Les deux obélisques furent offerts en 1830 à Charles X par Méhémet Ali, mais seul celui de droite sera finalement abattu et transporté vers la France. C'est Jean-François Champollion que le roi avait chargé de choisir le premier des deux monuments, en partie recouverts de sable. La légende veut que le savant se soit décidé pour « celui de droite, en entrant dans le palais [sic] », en fait le plus petit des deux et le moins intact. Quoi qu'il en soit, le transport du monolithe ne se fit que bien après le retour de Champollion puis sa mort. L’obélisque fut érigé en grande pompe à Paris, à l'aide de dix gigantesques cabestans, et s'y dresse depuis 1836 au milieu de la place de la Concorde. En remerciement, Louis-Philippe Ier offrit une horloge qui orne aujourd'hui la cour de la mosquée de Méhémet-Ali au Caire, mais, pour l'anecdote, elle fut abîmée pendant le voyage et ne fonctionna jamais, au dire des Cairotes. Le deuxième obélisque, qui n’avait jamais quitté l’Égypte, fut officiellement « rendu » par la France en 1981, au début du premier septennat de François Mitterrand.
L'agrandissement du temple se poursuivit à la Basse époque. Les pharaons nubiens de la XXVe dynastie y ajoutèrent le mur d'enceinte ainsi qu'un kiosque à colonnes formant une avant-cour. L'enceinte fut réaménagée ou restaurée par les Nectanébo de la XXXe dynastie, comme ils le firent pour l'ensemble des temples de Thèbes. Ils construisirent également l’allée de sphinx qui reliait Louxor à Karnak, de même qu’un petit temple dédié à Isis.
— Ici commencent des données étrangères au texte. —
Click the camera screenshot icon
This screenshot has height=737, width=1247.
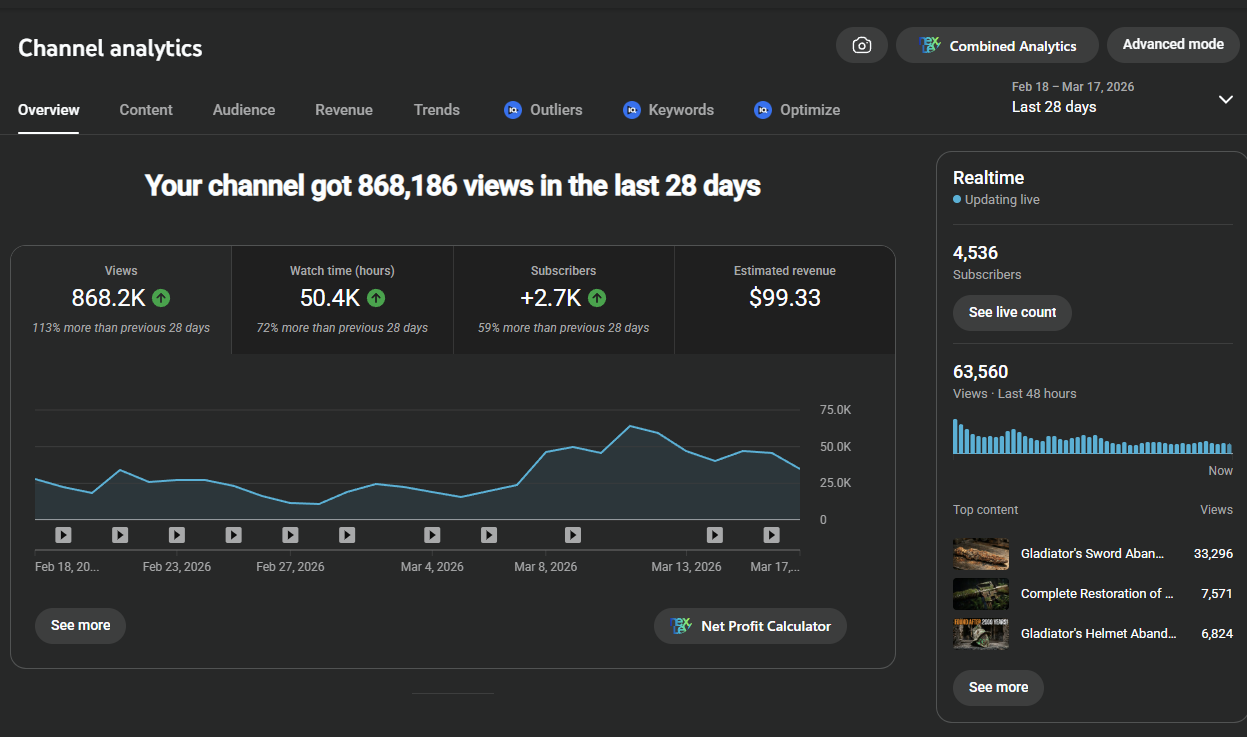pyautogui.click(x=861, y=45)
Thèbes semble avoir été délaissée sinon malmenée par les conquérants assyriens et perses, et le développement du temple fut abandonné. Alexandre le Grand réaménagea la salle de la barque, faisant notamment enlever les quatre colonnes qui soutenaient le plafond. On peut encore voir l'emplacement des bases de ces colonnes dépassant sous les premières assises de la chapelle. Celle-ci forme avec la chapelle que Philippe Arrhidheus fit reconstruire pour le temple d'Amon-Rê à Karnak un exemple irremplaçable de l'architecture divine de cette période de transition historique pour la ville de Thèbes.
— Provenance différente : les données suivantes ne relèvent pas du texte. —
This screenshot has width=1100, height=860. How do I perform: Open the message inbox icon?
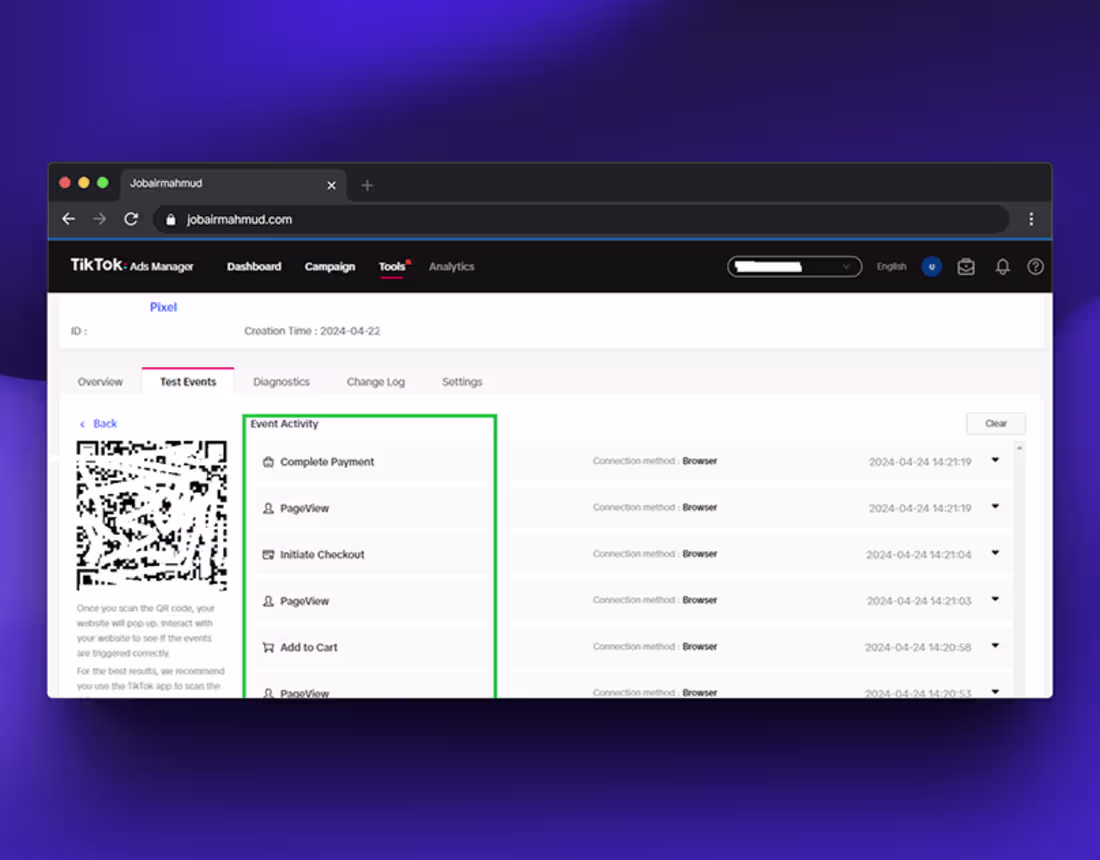[x=966, y=267]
Ainsi, dès le début de l'époque grecque, on peut constater combien les premiers monarques de la nouvelle dynastie apportèrent une attention particulière aux sanctuaires de la ville sainte, attestant par là que Thèbes avait retrouvé un rôle important au cœur de l'Égypte antique.
Enfin, à l’époque romaine, le temple fut partiellement converti en camp militaire. À cette occasion, les prêtres enfouirent pieusement une série d’images divines et royales dans une favissa qu’ils avaient aménagée dans la grande cour solaire d’Amenhotep III. Ces statues, dont certaines sont uniques en leur genre, y furent découvertes en 1989 et sont actuellement exposées au musée de Louxor.
Dans sa version « finale », le temple de Louxor mesurait plus de 260 mètres de long sur environ 50 mètres de large.